We examined the population remission rate, and as such it is difficult to determine the benefit for each individual patient. Future analyses, along the lines of the PAI (DeRubeis et al., ), may be able to help estimate the individual benefit with model-predicted treatment. However, what is intriguing is that despite equal effectiveness of these treatments at a population level, we are able to use individual patient differences in predicted remission generated by varying the assigned drug to improve the overall remission rate. If all treatments were truly equally effective for all individuals, we could have expected a model that approximated but did not improve upon the remission rate. The finding of a projected improvement supports a personalized medicine approach based on individualized prediction of response to treatment.

Deep learning has often been labeled as a “black box,” meaning deep learning models can be a challenge to interpret (Samek, Wiegand, & Müller, ). Interestingly, when using only clinical and demographic measures, we find that deep learning systems provide a list of features that clinicians could interpret. As demonstrated in Box 1, the most important features used in the prediction for each individual patient can be recovered, providing insights personalized to that patient. This “personalized prediction report” demonstrates that deep learning–based tools may be able to provide information that is useful for understanding individual clinical cases.

Box 1.

Examples of Differential Predictions for Two Subjects (“Personalized Prediction Reports”)

Here we show “reports” for two patients showing the drug they received in the study and whether or not they went into remission; the drug the network predicted and the predicted remission rates for that drug and the drug the patient actually received; and the five most important features for that patient based on the neural network (all features were used for both patients, but the five listed were weighted more by the network for that patient).

Subject A was originally given escitalopram and went into remission. Our neural network found escitalopram to have an 87.57% chance of remission. The five most important features for this patient and the attendant responses were as follows:

• Total monthly income: $2,200
• Years of formal education: 12
• Experienced weight increase within the last 2 weeks? Has gained 5 pounds or more
• Have you been feeling down, blue, sad, or depressed? Feels sad less than half the time
• Do you eat a lot when not hungry? No

Subject B was originally given citalopram and did not go into remission. Our neural network found citalopram to have a 38.03% chance of remission, while bupropion SR & escitalopram had a 60.43% chance of remission, indicating that changing the medication may have been beneficial for this patient. The five most important features for this patient and attendant responses were as follows:

• Have you ever witnessed a traumatic event? No
• Did reminders of a traumatic event make you shake, break out into a sweat, or have a racing heart? No
• Have you had any trouble falling asleep when you go to bed? Takes at least 30 minutes to fall asleep, more than half the time
• Have you been feeling down, blue, sad or depressed? Feels sad less than half the time
• Do you eat a lot when not hungry? Yes

It is interesting to note that there are two categories of features in Figure 2: those likely to predict overall probability of remission and treatment-specific features. For example, level of education and income—which have both been found in other studies of remission prediction (Carter et al., )—are both unlikely to be specifically related to any one drug’s mechanism, as opposed to sleep pattern, which may be relevant to a particular drug’s mechanism. It is important to review the features that have been identified in our model and compare them to models in previously published work, and a full discussion is included in the Supplementary Materials. Specific symptoms retained by our model may contribute to differential prediction. For example, in the Individualized Patient Reports (Box 1), Patient B was predicted to do better with a combination of bupropion and escitalopram, and one of the five most important features in that prediction was a tendency to eat a lot when not hungry, which is interesting given the fact that bupropion is often used clinically in cases of hyperphagia or when weight gain is to be avoided (Anderson et al., ; Patel et al., ).

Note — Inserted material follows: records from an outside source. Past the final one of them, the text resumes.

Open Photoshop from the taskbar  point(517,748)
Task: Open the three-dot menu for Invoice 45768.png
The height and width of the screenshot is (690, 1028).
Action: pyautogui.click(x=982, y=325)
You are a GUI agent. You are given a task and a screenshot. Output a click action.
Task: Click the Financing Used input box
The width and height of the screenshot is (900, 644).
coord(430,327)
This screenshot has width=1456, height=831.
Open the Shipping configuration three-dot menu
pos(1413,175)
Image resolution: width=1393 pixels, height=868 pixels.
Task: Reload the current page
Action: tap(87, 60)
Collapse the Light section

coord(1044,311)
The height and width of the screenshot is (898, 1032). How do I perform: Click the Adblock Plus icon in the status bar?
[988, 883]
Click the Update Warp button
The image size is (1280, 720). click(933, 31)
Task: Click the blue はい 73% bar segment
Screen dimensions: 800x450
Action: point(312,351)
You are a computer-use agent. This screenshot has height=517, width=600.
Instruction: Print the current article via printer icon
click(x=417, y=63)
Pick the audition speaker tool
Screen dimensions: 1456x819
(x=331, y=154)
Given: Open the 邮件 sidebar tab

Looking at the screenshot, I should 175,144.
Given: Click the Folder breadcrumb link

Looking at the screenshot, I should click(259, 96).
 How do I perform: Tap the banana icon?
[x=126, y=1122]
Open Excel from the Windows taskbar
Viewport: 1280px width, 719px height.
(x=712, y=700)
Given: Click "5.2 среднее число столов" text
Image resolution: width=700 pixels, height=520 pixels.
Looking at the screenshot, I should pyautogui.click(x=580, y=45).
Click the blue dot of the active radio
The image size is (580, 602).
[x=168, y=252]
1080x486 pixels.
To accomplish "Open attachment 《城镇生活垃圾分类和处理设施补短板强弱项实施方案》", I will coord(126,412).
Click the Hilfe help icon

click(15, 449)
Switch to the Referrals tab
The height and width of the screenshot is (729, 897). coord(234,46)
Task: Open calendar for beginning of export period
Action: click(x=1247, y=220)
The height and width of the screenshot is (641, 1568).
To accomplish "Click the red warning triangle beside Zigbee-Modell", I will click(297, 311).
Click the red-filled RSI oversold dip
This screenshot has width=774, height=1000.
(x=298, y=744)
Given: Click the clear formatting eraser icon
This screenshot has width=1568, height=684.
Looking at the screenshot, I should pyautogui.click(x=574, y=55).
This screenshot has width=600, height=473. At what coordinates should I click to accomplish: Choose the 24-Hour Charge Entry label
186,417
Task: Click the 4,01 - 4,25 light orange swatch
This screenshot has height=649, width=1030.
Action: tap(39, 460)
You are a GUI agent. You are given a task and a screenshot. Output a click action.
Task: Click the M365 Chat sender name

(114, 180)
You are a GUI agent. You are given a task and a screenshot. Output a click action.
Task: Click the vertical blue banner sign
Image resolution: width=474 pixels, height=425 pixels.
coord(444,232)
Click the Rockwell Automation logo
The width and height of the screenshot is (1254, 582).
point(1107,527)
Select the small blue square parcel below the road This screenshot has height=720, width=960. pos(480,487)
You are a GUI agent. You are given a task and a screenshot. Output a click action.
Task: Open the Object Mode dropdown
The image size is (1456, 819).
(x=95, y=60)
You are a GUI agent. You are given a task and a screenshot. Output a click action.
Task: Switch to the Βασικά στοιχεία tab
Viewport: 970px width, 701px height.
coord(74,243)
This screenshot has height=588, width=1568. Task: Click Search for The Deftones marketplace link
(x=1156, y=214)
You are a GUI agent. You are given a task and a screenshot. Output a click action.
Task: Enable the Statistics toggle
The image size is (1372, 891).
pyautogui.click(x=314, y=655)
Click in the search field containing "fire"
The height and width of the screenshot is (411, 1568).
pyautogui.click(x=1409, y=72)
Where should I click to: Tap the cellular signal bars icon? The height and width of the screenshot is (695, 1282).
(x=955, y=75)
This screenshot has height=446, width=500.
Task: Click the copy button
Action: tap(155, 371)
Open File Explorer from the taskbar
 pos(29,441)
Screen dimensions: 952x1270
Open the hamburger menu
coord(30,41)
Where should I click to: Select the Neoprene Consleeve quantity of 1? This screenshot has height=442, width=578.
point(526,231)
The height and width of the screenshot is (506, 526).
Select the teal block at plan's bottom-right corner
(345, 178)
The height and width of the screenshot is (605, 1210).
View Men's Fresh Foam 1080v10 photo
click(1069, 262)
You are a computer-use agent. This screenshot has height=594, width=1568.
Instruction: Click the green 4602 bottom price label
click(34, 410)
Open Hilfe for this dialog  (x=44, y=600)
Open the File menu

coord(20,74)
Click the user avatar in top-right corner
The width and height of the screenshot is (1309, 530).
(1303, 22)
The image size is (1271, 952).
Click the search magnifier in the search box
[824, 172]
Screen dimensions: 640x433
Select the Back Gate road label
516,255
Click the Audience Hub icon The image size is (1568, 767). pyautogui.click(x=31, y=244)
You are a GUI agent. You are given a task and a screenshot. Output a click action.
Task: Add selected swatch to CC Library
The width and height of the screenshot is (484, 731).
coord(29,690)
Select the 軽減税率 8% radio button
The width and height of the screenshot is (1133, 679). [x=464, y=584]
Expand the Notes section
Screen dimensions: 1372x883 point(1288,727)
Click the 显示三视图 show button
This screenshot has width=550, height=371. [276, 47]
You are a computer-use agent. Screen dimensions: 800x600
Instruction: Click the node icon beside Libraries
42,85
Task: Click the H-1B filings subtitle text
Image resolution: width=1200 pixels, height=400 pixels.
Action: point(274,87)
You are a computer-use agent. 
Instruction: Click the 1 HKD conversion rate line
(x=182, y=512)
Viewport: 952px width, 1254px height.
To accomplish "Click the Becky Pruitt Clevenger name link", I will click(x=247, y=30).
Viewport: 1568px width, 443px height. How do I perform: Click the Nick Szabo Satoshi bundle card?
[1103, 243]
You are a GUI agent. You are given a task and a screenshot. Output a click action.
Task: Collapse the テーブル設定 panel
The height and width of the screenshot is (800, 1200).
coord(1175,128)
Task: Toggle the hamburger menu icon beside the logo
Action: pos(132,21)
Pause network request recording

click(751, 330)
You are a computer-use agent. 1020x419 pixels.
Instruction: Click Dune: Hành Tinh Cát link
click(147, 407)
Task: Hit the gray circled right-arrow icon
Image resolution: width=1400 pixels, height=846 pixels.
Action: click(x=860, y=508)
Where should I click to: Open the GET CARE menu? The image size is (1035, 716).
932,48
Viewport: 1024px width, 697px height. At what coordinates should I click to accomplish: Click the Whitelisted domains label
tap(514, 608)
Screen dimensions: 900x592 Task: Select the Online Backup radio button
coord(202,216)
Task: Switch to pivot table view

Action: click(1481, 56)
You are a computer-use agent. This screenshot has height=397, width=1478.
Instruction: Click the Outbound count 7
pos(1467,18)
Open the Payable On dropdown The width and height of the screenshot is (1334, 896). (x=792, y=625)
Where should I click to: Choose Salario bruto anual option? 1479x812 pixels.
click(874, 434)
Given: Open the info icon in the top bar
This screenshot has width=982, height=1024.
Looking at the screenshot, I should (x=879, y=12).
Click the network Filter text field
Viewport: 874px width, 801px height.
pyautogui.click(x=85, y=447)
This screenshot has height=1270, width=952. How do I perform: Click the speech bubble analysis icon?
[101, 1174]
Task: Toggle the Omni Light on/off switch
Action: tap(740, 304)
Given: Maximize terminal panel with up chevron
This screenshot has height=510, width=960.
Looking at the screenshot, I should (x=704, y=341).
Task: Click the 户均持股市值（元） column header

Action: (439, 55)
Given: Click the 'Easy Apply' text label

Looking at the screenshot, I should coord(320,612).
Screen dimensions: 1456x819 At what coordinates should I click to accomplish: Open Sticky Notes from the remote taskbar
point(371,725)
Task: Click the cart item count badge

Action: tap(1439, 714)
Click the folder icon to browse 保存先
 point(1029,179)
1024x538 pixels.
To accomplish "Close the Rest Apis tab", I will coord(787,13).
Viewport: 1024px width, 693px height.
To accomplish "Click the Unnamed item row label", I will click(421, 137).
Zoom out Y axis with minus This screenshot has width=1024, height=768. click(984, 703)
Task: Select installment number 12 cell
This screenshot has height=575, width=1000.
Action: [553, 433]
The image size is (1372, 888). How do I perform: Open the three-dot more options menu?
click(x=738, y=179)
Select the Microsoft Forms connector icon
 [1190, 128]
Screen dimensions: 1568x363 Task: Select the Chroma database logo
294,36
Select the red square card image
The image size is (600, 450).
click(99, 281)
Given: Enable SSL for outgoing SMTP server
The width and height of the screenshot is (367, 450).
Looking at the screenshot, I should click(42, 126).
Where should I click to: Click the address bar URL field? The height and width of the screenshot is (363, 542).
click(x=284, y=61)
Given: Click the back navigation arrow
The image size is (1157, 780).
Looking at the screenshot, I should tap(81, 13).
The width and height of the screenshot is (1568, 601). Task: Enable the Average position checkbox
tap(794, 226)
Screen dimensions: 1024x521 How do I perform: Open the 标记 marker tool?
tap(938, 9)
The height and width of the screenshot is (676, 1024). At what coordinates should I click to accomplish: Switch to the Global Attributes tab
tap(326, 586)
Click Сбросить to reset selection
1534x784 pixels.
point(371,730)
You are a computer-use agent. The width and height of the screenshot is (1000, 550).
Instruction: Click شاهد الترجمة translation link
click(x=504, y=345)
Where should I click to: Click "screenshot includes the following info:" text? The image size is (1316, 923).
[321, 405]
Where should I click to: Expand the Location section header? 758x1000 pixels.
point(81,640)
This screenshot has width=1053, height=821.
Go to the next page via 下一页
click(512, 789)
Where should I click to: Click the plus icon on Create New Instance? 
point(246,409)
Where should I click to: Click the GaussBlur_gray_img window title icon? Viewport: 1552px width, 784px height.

Beyond the demonstration of a differential treatment prediction tool for more than two treatments, we also provide evidence, in accordance with recent papers (Lin et al., ), that deep learning can be readily applied to psychiatric datasets. This is an important development in the field of computational psychiatry, as deep learning is well suited to the analysis of multimodal data and may help bring together data from neuroimaging, genetics, or wearable technology with clinical and demographic measures.

It remains to be seen if the effect we estimate materializes in a clinical environment. That being said, our model’s AUC of 0.69 is potentially clinically significant because of the low baseline response rate to antidepressants. Any tool that could help improve the accuracy with which clinicians can identify which patients are likely to benefit from which treatments may be welcomed by the clinical community. This is especially true given the low risk of choosing “wrong” (i.e., choosing an ineffective first-line antidepressant, which occurs commonly) and the high reward of choosing “right”—choosing the right medication for the individual patient and reducing time to remission. In this context, a model with a similar performance to our own might be clinically significant because it likely will outperform the status quo without significantly increasing the risk of adverse events. In addition, it is worth considering the model in terms of potential benefit to the population. Using our model’s treatment recommendation, we estimate that between 80 and 354 more patients in the dataset would have reached remission after a single trial of pharmacotherapy (based on the actual improvement and predicted improvement analyses, respectively).

Even if AI-powered decision support tools continue to improve and demonstrate convincing accuracy and performance in clinical trials, great care will need to be taken to ensure that these models are implemented in a manner that is acceptable to patients, that is well integrated into the clinical workflow, and that does not infringe on—and ideally enriches—the integrity of the physician–patient relationship.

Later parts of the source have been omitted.